• PROBLEM REQUIREMENTS:
Transcribe the data below verbatim from the line with "Booties, Slippers & Socks (216, 159)" to the line with "Sonnenauf- und untergang (735, 310)". Include both of those lines.

[Dataset excerpts]
● ● ●

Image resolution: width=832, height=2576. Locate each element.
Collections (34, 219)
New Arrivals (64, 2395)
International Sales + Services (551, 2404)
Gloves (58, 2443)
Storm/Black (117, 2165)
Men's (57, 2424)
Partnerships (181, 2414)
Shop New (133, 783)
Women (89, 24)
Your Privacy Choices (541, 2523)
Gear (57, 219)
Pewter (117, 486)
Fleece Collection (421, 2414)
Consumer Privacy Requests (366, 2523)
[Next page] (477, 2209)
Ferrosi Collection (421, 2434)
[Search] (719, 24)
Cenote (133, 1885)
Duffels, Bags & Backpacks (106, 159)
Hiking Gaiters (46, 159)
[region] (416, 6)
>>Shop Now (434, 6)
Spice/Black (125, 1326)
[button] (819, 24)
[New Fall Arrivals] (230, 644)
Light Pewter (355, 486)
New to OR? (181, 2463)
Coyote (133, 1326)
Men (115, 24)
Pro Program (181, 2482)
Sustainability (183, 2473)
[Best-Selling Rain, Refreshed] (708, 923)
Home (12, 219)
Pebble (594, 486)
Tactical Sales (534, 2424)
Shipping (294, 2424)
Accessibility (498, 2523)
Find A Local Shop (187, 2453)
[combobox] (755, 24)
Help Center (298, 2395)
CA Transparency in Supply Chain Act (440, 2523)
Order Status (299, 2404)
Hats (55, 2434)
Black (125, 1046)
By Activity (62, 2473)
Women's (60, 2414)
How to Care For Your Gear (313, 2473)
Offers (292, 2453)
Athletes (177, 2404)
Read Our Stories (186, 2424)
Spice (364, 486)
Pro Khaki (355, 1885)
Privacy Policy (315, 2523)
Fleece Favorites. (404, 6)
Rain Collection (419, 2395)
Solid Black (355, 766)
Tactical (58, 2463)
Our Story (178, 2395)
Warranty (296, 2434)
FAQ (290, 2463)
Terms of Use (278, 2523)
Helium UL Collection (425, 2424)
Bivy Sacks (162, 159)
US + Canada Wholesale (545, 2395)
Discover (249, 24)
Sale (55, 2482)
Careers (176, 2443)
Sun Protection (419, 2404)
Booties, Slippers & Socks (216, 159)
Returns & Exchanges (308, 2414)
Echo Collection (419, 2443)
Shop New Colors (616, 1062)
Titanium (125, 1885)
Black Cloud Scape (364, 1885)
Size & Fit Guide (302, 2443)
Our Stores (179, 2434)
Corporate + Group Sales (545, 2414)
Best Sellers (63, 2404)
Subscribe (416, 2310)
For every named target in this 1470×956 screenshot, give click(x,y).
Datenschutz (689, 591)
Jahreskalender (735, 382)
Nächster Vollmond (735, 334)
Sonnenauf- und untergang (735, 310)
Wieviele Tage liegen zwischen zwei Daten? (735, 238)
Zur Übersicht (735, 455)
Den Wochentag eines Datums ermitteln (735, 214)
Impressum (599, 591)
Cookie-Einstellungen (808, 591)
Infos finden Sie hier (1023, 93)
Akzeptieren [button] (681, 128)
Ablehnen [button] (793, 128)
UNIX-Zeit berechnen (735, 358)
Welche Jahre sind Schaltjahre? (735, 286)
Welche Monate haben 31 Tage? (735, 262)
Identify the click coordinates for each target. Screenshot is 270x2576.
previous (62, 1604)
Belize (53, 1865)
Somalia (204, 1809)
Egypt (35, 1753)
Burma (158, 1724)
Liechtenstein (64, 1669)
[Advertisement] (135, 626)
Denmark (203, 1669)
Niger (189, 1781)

● ● ●

• EXERCISE RESULT:
Booties, Slippers & Socks (216, 159)
Returns & Exchanges (308, 2414)
Echo Collection (419, 2443)
Shop New Colors (616, 1062)
Titanium (125, 1885)
Black Cloud Scape (364, 1885)
Size & Fit Guide (302, 2443)
Our Stores (179, 2434)
Corporate + Group Sales (545, 2414)
Best Sellers (63, 2404)
Subscribe (416, 2310)
For every named target in this 1470×956 screenshot, give click(x,y).
Datenschutz (689, 591)
Jahreskalender (735, 382)
Nächster Vollmond (735, 334)
Sonnenauf- und untergang (735, 310)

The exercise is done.